What is being asked: Carry on the news article below about the Cyber Safety Review Board's investigation into cloud computing and the Microsoft email breach, starting after its last sentence.

Text provided:

========================================

What you need to know
- A group of suspected Chinese hackers breached Microsoft email accounts belonging to two dozen government agencies in July, though the issue has been mitigated.
- A cybersecurity advisory panel commissioned by U.S. President Biden's administration, dubbed the Cyber Safety Review Board, has launched an investigation into the risks of cloud computing.
- The panel's investigation will also look into Microsoft.
- Senator Ron Wyden penned a letter on July 27 requesting the board to look into the attack and cited that there was more to the story than Microsoft was letting on.
In July, a group of suspected Chinese hackers compromised Microsoft email accounts belonging to two dozen government agencies, including State Department officials and Commerce Secretary Gina Raimondo. And while the issue has since been fixed by Microsoft's cybersecurity teams, reports indicate that the hackers had access to government systems from as early as May, as reported by CNBC.
And now, a U.S. cybersecurity advisory panel commissioned by President Biden's administration has launched an investigation into the risks of cloud computing, as spotted by Bloomberg. As highlighted by the Homeland Security Department, the Cyber Safety Review Board is in place to look into major cybersecurity events, including cloud computing, identity and authentication management, and more.
According to sources (that opted to remain anonymous), the panel's investigation scope will also include Microsoft. Homeland security officials have also shown great concern after learning about the breach and have played a great role in getting the advisory panel to investigate the matter. This is because cloud computing is important because many people rely on its services and use it to run critical systems for Americans.

========================================

Given records:

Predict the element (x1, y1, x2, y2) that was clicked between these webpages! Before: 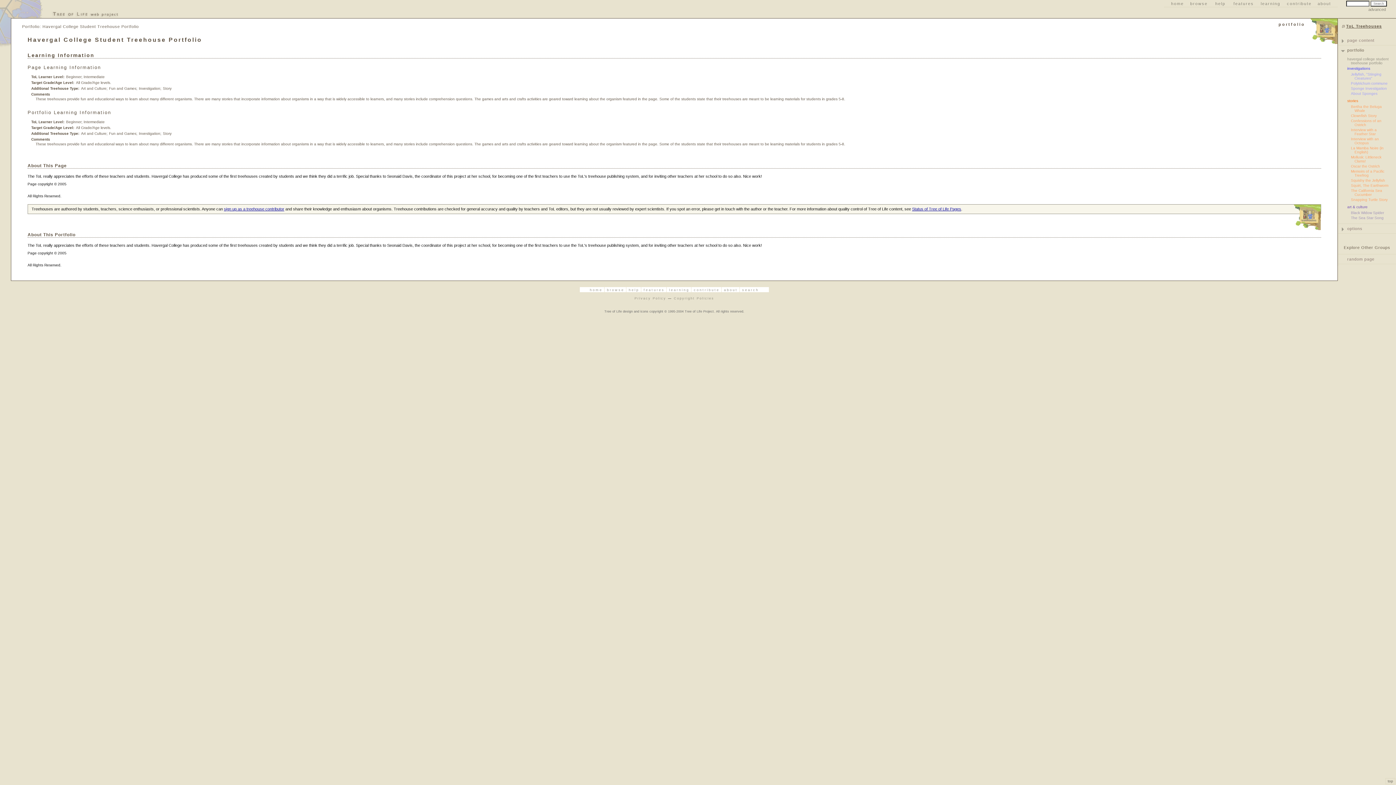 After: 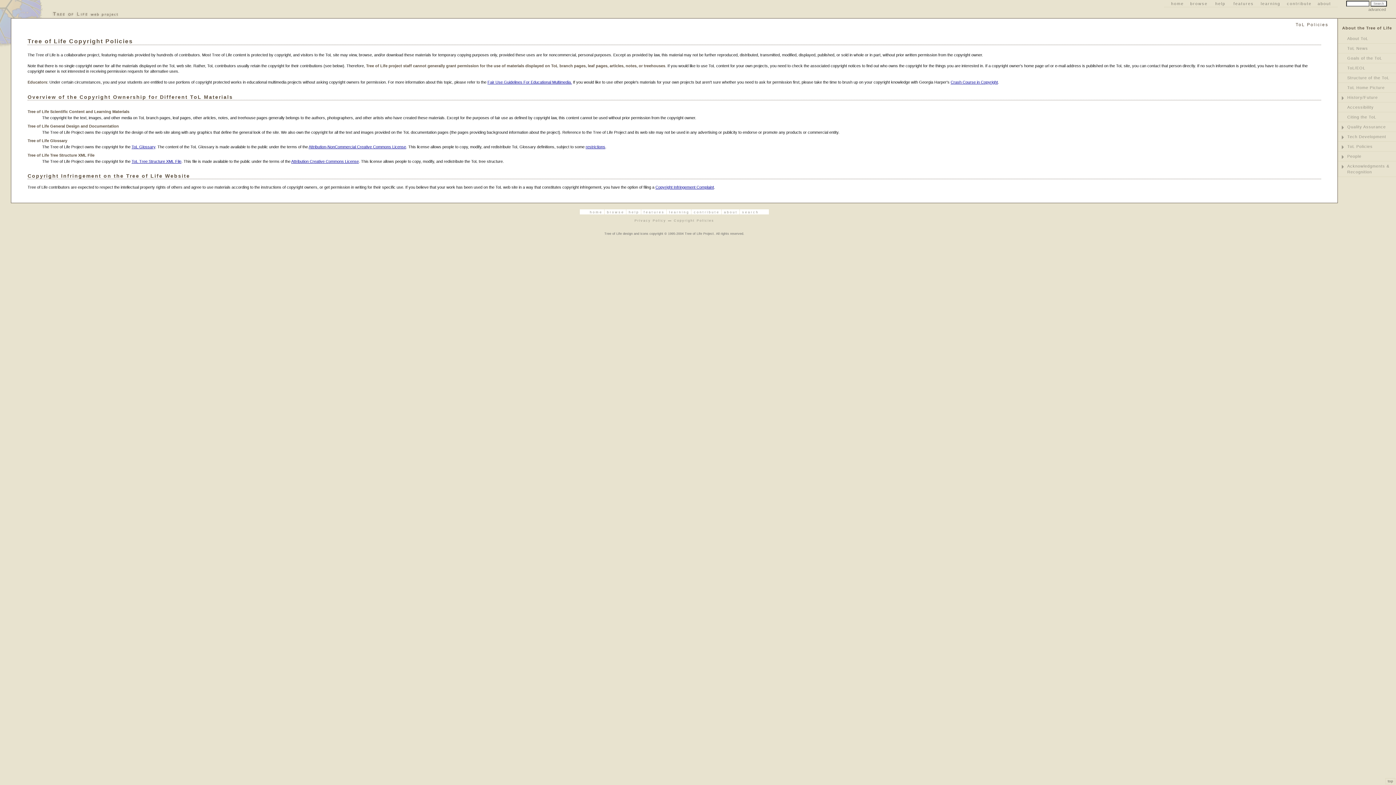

========================================

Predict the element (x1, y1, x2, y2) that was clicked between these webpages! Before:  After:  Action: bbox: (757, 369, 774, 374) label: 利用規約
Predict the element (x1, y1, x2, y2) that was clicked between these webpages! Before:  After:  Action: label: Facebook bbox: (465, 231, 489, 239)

========================================

Written response:
Senator Ron Wyden penned a letter on July 27 to the board, requesting it to investigate the suspected Chinese attack on Microsoft with the aim of pinpointing whether the company had a hand in cybersecurity malpractice.
According to the Senator:
"Government emails were stolen because Microsoft committed another error. Microsoft should not have had a single skeleton key that, when inevitably stolen, could be used to forge access to different customers’ private communications."
Microsoft under scrutiny
Reports indicate that the suspected Chinese hackers had access to government systems since May. And while the issue was quickly resolved once the Department of State detected suspicious activities, it's unclear if the threat actors collected any information while accessing these systems.
The group of hackers, called Storm-0558 by Microsoft, managed to tap into Microsoft-powered email accounts and personal accounts belonging to agencies. Microsoft has been in the spotlight in regard to how it handles cybersecurity threats. Tenable CEO Amit Yoran has particularly been vocal about it citing its lack of transparency when it comes to security breaches and security practices.
Recently, we've seen hacker groups leveraging sophisticated techniques to dupe unsuspecting users into granting them access to their private and confidential information. For instance, the recent attack on Microsoft Teams, where Russian hackers impacted less than 40 unique organizations by leveraging previously compromised Microsoft 365 tenants belonging to small business owners.
Admittedly, Microsoft quickly resolves these issues, but it's impossible to tell the impact of these attacks. We'll have to wait for the advisory panel to share its findings to understand what's happening.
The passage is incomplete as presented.